ACTIVITY »
Give back, character for character, the line that includes "Task: Click Apps in the breadcrumb path" and all lines beneath it in the data.

INPUT FOR THIS TASK »
/---
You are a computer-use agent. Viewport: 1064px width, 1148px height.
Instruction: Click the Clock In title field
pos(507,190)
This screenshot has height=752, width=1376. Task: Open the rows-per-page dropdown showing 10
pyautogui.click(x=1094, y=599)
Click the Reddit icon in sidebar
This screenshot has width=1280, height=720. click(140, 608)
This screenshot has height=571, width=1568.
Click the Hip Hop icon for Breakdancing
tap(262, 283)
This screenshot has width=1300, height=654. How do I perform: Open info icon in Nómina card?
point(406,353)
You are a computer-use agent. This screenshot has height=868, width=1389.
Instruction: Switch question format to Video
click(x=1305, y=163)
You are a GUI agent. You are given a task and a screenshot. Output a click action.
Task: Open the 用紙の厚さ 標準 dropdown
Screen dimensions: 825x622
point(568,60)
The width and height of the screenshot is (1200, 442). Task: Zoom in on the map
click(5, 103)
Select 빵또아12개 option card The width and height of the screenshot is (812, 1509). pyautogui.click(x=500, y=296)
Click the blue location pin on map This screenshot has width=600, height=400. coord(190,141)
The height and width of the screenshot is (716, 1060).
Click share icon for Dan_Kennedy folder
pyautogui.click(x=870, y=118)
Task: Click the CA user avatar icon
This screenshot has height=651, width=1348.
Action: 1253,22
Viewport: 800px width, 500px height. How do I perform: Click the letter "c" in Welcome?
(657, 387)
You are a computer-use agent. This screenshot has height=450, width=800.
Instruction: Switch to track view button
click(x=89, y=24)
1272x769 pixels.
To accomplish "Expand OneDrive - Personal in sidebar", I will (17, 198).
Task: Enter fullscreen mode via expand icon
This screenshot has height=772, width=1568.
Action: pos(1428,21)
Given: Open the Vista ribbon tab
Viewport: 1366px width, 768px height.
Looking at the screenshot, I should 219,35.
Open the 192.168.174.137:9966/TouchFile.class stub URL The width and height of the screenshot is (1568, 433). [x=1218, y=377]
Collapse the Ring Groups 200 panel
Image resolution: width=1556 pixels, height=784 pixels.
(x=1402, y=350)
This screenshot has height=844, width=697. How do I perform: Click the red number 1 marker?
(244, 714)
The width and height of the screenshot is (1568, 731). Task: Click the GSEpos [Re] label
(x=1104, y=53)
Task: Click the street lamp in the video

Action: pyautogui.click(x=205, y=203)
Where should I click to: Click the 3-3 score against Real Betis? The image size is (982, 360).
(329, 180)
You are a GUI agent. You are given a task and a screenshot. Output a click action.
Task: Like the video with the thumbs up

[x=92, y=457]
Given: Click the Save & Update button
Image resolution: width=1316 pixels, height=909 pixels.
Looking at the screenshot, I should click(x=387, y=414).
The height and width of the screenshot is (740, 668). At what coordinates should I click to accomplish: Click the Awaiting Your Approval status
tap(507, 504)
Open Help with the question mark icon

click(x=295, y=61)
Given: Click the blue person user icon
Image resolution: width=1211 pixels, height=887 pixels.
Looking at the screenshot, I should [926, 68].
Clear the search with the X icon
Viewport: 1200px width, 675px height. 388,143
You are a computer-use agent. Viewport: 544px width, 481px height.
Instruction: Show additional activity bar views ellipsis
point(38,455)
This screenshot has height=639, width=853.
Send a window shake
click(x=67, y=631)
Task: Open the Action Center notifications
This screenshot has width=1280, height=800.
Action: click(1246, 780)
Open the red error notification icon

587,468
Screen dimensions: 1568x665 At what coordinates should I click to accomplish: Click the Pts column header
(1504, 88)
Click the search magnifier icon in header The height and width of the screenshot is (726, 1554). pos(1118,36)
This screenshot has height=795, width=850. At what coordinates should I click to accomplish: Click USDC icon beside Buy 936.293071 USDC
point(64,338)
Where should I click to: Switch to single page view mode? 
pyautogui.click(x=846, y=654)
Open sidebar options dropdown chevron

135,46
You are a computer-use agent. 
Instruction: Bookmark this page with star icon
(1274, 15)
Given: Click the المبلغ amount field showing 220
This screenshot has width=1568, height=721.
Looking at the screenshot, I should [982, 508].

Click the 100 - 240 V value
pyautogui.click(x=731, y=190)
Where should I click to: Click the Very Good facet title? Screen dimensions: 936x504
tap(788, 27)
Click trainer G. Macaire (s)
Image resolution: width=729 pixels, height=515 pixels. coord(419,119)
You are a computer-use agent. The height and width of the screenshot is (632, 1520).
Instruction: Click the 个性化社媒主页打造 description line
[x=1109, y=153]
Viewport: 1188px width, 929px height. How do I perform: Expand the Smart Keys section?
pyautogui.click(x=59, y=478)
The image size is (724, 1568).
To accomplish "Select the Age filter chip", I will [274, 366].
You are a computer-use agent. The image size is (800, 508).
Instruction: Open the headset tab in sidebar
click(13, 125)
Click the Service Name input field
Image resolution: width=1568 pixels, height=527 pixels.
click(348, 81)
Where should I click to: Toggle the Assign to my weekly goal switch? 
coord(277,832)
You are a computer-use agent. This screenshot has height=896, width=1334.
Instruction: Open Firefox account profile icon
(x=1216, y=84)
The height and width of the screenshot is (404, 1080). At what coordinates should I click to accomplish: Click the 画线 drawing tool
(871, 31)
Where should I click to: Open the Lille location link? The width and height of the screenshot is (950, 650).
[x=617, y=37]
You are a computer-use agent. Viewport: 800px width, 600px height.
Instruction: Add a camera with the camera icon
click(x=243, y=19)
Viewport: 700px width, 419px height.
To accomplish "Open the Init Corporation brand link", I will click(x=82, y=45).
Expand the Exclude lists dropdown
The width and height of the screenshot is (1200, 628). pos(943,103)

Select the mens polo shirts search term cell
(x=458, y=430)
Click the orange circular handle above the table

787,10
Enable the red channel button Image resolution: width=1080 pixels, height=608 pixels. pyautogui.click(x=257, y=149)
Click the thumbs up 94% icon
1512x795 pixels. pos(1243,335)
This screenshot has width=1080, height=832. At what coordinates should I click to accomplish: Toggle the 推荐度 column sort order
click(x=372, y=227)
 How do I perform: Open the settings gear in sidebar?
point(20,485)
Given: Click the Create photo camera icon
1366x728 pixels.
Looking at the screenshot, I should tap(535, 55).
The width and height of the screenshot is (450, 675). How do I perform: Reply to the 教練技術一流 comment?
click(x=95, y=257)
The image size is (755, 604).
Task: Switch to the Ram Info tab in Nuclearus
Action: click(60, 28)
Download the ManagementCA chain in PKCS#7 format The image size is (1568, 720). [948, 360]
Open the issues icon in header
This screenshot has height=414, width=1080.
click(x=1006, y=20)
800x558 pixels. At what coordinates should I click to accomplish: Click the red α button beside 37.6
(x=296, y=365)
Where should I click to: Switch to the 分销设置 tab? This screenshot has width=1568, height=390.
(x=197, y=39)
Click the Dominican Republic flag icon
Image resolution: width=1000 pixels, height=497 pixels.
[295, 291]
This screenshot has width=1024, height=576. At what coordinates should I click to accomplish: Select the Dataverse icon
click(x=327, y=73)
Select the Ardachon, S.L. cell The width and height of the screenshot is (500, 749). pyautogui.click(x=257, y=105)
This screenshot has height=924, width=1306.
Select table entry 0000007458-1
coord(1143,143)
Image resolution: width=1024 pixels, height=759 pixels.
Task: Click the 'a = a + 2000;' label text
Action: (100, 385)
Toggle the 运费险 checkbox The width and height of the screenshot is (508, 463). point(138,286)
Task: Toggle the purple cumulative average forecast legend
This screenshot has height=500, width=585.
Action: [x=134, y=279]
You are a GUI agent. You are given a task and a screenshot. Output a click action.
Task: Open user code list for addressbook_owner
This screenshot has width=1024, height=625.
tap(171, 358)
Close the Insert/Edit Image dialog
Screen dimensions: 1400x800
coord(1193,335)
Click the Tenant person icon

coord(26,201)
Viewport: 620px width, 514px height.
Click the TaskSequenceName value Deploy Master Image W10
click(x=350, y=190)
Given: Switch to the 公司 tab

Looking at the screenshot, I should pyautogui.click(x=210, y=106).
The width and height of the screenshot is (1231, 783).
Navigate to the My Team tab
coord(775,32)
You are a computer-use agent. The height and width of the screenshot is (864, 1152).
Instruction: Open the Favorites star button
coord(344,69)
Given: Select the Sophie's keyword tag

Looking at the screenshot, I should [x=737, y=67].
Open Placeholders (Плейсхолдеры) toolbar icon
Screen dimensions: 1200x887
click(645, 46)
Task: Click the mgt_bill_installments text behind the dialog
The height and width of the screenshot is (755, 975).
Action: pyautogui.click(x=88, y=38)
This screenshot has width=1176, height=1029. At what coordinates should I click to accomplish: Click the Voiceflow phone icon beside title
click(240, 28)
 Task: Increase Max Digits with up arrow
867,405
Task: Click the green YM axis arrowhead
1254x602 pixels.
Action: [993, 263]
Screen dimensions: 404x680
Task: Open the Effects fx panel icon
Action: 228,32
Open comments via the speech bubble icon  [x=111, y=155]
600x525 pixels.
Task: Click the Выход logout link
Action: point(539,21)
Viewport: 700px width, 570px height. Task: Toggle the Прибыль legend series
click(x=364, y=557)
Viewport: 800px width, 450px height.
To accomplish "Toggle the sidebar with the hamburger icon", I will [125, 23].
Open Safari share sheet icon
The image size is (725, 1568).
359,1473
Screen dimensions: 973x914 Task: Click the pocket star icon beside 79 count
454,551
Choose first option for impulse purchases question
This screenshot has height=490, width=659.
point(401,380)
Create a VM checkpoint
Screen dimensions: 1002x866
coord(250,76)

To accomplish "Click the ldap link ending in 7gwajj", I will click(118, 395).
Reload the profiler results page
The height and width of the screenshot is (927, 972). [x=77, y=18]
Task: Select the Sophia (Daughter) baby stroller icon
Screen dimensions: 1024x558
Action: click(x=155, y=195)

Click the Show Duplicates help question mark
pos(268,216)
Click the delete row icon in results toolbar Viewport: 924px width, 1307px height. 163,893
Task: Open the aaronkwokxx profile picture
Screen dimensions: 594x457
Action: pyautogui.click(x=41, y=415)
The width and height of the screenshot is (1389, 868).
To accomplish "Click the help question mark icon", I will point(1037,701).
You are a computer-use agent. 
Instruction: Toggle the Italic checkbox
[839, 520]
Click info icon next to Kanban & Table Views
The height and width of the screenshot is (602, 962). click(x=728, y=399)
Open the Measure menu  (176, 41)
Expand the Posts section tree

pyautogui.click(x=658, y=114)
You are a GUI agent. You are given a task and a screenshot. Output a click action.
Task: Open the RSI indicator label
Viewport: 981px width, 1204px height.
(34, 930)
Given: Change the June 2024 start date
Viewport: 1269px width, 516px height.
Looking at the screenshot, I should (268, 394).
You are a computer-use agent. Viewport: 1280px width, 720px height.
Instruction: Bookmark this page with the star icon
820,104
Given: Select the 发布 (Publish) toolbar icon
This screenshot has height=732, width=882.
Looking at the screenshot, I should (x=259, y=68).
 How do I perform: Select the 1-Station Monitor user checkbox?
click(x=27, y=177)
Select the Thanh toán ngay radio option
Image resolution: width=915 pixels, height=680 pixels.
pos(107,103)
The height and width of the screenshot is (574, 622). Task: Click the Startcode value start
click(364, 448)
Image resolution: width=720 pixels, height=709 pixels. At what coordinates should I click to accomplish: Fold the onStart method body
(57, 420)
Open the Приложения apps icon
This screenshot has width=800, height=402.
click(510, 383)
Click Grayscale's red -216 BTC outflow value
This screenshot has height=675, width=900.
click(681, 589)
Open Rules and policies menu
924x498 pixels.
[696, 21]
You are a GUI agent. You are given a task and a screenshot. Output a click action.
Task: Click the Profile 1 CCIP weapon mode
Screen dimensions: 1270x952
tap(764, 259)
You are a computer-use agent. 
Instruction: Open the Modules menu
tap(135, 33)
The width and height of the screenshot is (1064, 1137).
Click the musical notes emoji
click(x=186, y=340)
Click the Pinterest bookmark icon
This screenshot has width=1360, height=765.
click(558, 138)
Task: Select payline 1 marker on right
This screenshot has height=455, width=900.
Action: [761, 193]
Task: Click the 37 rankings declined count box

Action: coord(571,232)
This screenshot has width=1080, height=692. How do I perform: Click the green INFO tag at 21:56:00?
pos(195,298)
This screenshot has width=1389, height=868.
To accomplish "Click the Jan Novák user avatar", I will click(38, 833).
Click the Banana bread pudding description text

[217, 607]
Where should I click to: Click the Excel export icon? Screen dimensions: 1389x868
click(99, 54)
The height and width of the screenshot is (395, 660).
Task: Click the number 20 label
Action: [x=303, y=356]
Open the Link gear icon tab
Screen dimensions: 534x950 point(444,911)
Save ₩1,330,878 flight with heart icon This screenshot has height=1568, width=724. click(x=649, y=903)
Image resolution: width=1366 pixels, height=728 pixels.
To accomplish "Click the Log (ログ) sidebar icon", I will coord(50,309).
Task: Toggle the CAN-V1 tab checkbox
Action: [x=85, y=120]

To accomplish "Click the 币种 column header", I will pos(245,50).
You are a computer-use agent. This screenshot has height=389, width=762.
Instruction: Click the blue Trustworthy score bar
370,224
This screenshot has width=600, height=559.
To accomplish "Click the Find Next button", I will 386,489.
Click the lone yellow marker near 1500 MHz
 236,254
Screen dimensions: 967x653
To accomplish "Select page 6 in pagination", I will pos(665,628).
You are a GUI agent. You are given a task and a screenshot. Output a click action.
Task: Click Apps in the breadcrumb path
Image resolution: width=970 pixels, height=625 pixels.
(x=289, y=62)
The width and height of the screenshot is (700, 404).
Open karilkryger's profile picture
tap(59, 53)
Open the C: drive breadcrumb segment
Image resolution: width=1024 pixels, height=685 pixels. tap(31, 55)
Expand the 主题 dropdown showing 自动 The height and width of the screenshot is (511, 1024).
\---
RESPONSE »
Task: Click Apps in the breadcrumb path
Image resolution: width=970 pixels, height=625 pixels.
(x=289, y=62)
The width and height of the screenshot is (700, 404).
Open karilkryger's profile picture
tap(59, 53)
Open the C: drive breadcrumb segment
Image resolution: width=1024 pixels, height=685 pixels. tap(31, 55)
Expand the 主题 dropdown showing 自动 The height and width of the screenshot is (511, 1024).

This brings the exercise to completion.